The story centres on the experiences of Joy (played in the film by Larson), who for seven years has been held prisoner in the souped-up garden shed of a suburban maniac; and her five-year-old son, Jack. It explores the elaborate and imaginative methods Joy has employed to nurture and educate her son, while at the same time protecting him from the dark reality of their existence.
The novel is remarkable in its use of language to create the inner voice of Jack, who narrates it. This often involves charming deconstructions of idiomatic English. Jack is awed by Joy's description of their physical resemblance: 'You are the dead spit of me.' 'Why I'm your dead spit?' Later he observes a gob of her toothpaste and saliva in the basin; it doesn't look anything like him.

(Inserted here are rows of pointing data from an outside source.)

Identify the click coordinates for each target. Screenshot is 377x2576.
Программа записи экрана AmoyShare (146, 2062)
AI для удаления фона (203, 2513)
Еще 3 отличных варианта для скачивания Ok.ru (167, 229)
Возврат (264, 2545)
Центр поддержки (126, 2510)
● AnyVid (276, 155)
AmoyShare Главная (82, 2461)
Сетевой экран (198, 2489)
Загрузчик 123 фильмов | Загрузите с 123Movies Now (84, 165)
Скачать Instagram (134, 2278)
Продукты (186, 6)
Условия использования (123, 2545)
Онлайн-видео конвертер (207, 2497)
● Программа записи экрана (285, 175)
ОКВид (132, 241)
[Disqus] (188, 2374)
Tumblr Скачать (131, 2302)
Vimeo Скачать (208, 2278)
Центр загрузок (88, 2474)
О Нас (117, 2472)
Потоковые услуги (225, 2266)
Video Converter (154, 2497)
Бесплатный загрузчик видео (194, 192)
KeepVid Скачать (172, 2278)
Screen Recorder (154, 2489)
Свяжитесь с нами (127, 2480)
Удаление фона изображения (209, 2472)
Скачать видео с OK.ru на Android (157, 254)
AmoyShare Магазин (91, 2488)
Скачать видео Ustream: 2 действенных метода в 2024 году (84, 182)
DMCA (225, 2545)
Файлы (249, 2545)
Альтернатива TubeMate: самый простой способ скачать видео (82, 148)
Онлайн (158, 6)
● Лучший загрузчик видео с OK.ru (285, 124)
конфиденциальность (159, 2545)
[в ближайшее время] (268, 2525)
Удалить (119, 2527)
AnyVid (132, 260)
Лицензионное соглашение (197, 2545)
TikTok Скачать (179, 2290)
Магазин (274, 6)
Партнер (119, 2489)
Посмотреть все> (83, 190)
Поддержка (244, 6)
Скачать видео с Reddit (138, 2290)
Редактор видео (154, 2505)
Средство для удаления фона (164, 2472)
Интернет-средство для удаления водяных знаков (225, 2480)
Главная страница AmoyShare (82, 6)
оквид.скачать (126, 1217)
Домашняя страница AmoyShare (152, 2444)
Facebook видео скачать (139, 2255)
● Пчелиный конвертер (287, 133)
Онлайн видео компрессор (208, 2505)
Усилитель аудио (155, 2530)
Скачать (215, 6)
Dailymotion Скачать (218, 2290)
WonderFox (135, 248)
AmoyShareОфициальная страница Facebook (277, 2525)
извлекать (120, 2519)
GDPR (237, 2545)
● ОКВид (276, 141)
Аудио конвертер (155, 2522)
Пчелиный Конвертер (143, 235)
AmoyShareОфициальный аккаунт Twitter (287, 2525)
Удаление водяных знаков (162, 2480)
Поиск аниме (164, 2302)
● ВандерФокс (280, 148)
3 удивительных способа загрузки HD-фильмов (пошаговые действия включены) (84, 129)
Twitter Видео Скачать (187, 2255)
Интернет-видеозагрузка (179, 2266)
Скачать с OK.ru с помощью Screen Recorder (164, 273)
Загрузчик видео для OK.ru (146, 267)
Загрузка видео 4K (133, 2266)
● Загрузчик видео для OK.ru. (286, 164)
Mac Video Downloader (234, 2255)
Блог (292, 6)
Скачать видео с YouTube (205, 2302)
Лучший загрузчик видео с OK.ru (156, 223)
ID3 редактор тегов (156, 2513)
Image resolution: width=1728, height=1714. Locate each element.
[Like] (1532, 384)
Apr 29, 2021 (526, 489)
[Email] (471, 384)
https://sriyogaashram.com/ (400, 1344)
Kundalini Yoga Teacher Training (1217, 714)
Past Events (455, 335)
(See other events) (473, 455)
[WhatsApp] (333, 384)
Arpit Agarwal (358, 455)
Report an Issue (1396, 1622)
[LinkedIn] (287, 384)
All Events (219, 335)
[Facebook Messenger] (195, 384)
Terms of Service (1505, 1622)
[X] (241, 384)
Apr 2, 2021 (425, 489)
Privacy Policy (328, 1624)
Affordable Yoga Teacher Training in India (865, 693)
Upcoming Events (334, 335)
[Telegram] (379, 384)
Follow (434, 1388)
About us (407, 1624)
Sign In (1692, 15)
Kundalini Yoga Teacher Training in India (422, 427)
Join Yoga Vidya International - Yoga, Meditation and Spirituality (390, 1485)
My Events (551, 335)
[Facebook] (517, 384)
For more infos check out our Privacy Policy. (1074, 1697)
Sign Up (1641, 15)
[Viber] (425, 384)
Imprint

At the same time, the image of Jack as a product of his mother's 'dead spit' is a potent metaphor for the biological connection they share. Of course Jack also shares this connection, at least, with his biological father, Joy's captor and rapist, 'Old Nick'. Firm lines are drawn then between nature and nurture: Joy insists Jack is hers alone; Old Nick (Bridgers) spawned but didn't raise him, and thus is not his 'father'.
As director, Abrahamson brings a stylised realism to the film that mimics the novel's capacity to transmit the bleakness of Joy's situation via the wonder-full gaze of Jack. Danny Cohen's handheld cinematography captures Joy's sense of confinement and Jack's understanding (fostered by Joy) of the shed, which he calls simply Room, as a place bursting with possibilities for recreation, rest and learning.
And then — and here's where things get spoilerish — there is a breathtaking first-act climax; and when the second act commences, Jack and Joy are Outside. Here, Jack faces the prospect of coming to terms with a world that, days earlier, he did not even know existed. Joy, too, must adjust to a family life that has changed substantially in the course of seven years. She also starts to show likely signs of PTSD.
The second half of the novel functions as an extended and deeply affecting unravelling of the first half's slow-burning suspense. The film, on the other hand, really comes into its own in this second act, thanks largely to its incredibly powerful performances. Larson is utterly absorbing throughout the film and shares a natural motherly chemistry with Tremblay, who is equally compelling.
In act two they play off against top-shelf talent in Allen, as Joy's mother Nancy, desperate to reconnect with her back-from-the-dead daughter; and in Macy, as Nancy's ex-husband, Joy's father Robert, who cannot bring himself to look at, let alone interact with, Jack. The boy may have been Joy's lifeline, and is his grandson, but he is also the product of an experience Robert finds too repellent to contemplate.
Nancy and Robert, we learn, separated as a direct result of the trauma of Joy's disappearance — which is a heartbreaking truth for Joy to contend with, on top of everything else she has endured. Along with Joy and Jack's parallel journeys towards reassimilation into 'normal' existence, the film examines the painful but necessary reformation of this badly damaged and forever changed family unit.
Along the way, Nancy's current husband, Leo (McCamus), emerges as a kind of understated hero, as the first person Outside to truly connect with Jack. While Joy is given cause to wonder whether she was selfish to keep Jack with her in captivity instead of sending him away, there is no doubt her love sustained him; now, Outside, it is Jack's capacity to love and be loved that can save them both.
Tim Kroenert is assistant editor of Eureka Street.